> What to produce
What's needed is an exact copy of the lines from the one that contains "You are a GUI" to the end of the data below, leaving the pictures out.

> Source material
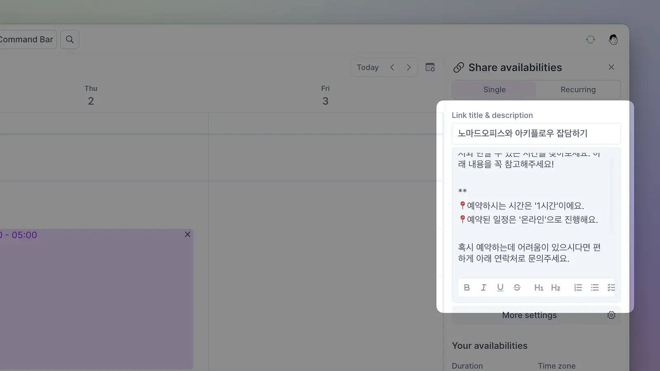The image size is (660, 371).
Task: Insert a bulleted list
Action: click(x=594, y=288)
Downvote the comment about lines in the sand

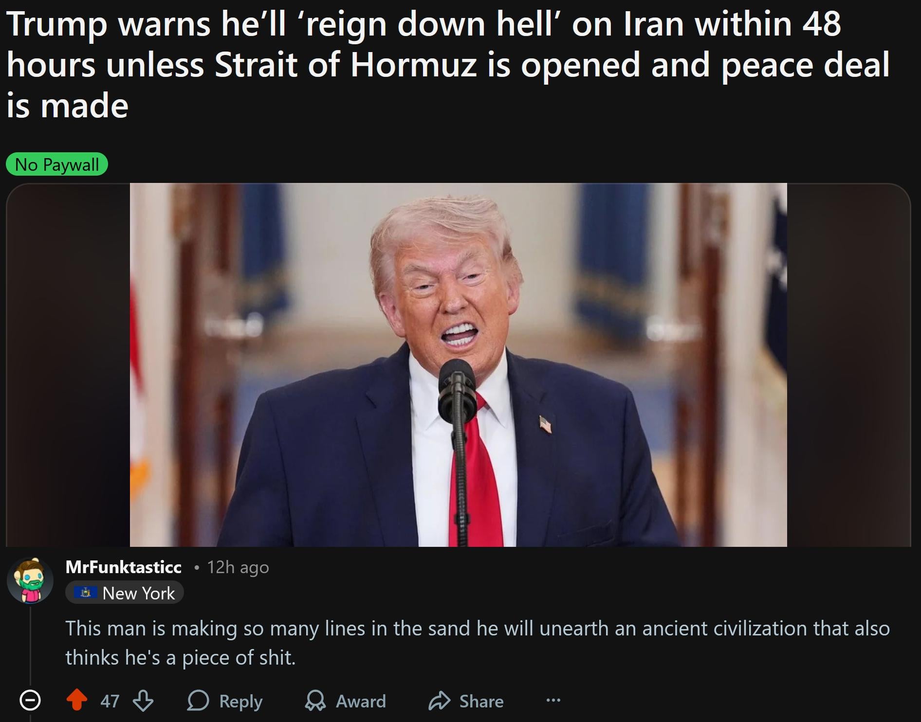[143, 701]
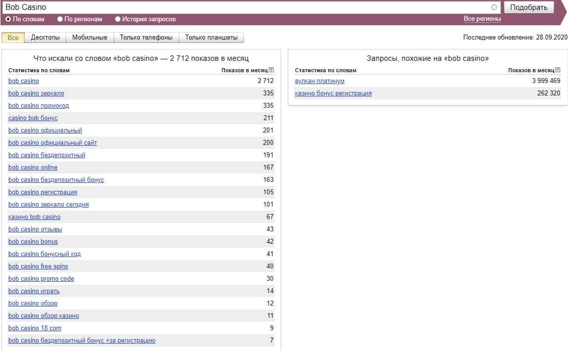568x351 pixels.
Task: Open the 'bob casino зеркало' keyword link
Action: coord(36,93)
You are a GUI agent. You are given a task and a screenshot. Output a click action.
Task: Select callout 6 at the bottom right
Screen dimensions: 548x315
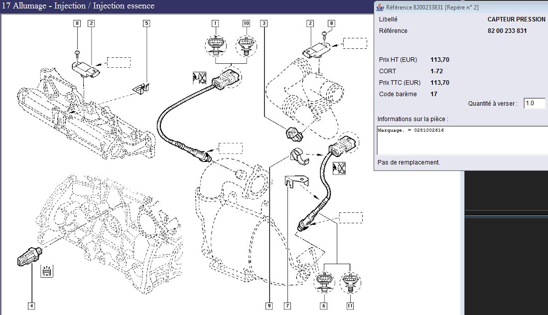pyautogui.click(x=324, y=306)
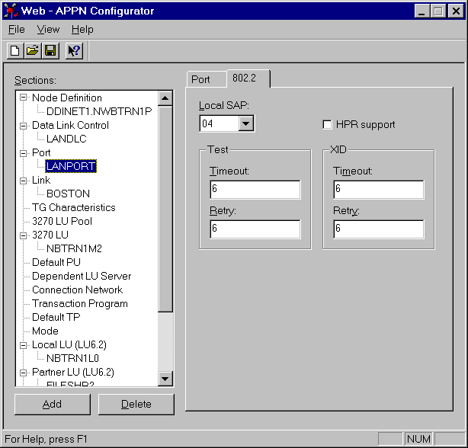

> Answer to this problem
You are a GUI agent. You are given a task and a screenshot. Output a click action.
Task: Select callout 6 at the bottom right
Screen dimensions: 548x315
pyautogui.click(x=324, y=306)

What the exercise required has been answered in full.